Stored items:
━━━
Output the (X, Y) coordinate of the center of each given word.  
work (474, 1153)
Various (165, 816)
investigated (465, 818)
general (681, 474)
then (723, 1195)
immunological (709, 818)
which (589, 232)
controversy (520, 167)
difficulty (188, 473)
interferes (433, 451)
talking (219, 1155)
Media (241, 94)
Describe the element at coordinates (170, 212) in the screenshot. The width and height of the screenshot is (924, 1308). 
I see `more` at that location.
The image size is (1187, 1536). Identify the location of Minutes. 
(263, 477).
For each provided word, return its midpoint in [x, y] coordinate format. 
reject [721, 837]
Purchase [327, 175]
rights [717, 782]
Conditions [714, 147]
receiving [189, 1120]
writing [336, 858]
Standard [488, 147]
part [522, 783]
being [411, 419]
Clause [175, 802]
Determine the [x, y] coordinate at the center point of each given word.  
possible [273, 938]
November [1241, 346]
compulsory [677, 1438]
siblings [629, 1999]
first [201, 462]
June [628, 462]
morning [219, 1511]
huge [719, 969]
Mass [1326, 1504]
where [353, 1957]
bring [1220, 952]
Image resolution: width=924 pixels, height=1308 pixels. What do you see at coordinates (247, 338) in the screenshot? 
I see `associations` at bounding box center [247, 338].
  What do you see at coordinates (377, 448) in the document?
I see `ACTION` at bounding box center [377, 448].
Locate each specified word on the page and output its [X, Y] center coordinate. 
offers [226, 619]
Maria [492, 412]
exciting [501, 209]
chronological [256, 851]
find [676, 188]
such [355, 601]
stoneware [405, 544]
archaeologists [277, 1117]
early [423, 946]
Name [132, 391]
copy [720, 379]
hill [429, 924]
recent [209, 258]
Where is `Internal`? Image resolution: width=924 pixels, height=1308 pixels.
━━━
# WHAT YOU SHOULD DO
Copy every one of the stored items above word for word.

# RESULT OF THIS EXERCISE
Output the (X, Y) coordinate of the center of each given word.  
work (474, 1153)
Various (165, 816)
investigated (465, 818)
general (681, 474)
then (723, 1195)
immunological (709, 818)
which (589, 232)
controversy (520, 167)
difficulty (188, 473)
interferes (433, 451)
talking (219, 1155)
Media (241, 94)
Describe the element at coordinates (170, 212) in the screenshot. The width and height of the screenshot is (924, 1308). 
I see `more` at that location.
The image size is (1187, 1536). Identify the location of Minutes. 
(263, 477).
For each provided word, return its midpoint in [x, y] coordinate format. 
reject [721, 837]
Purchase [327, 175]
rights [717, 782]
Conditions [714, 147]
receiving [189, 1120]
writing [336, 858]
Standard [488, 147]
part [522, 783]
being [411, 419]
Clause [175, 802]
Determine the [x, y] coordinate at the center point of each given word.  
possible [273, 938]
November [1241, 346]
compulsory [677, 1438]
siblings [629, 1999]
first [201, 462]
June [628, 462]
morning [219, 1511]
huge [719, 969]
Mass [1326, 1504]
where [353, 1957]
bring [1220, 952]
Image resolution: width=924 pixels, height=1308 pixels. What do you see at coordinates (247, 338) in the screenshot? 
I see `associations` at bounding box center [247, 338].
  What do you see at coordinates (377, 448) in the document?
I see `ACTION` at bounding box center [377, 448].
Locate each specified word on the page and output its [X, Y] center coordinate. 
offers [226, 619]
Maria [492, 412]
exciting [501, 209]
chronological [256, 851]
find [676, 188]
such [355, 601]
stoneware [405, 544]
archaeologists [277, 1117]
early [423, 946]
Name [132, 391]
copy [720, 379]
hill [429, 924]
recent [209, 258]
Where is `Internal`? Image resolution: width=924 pixels, height=1308 pixels.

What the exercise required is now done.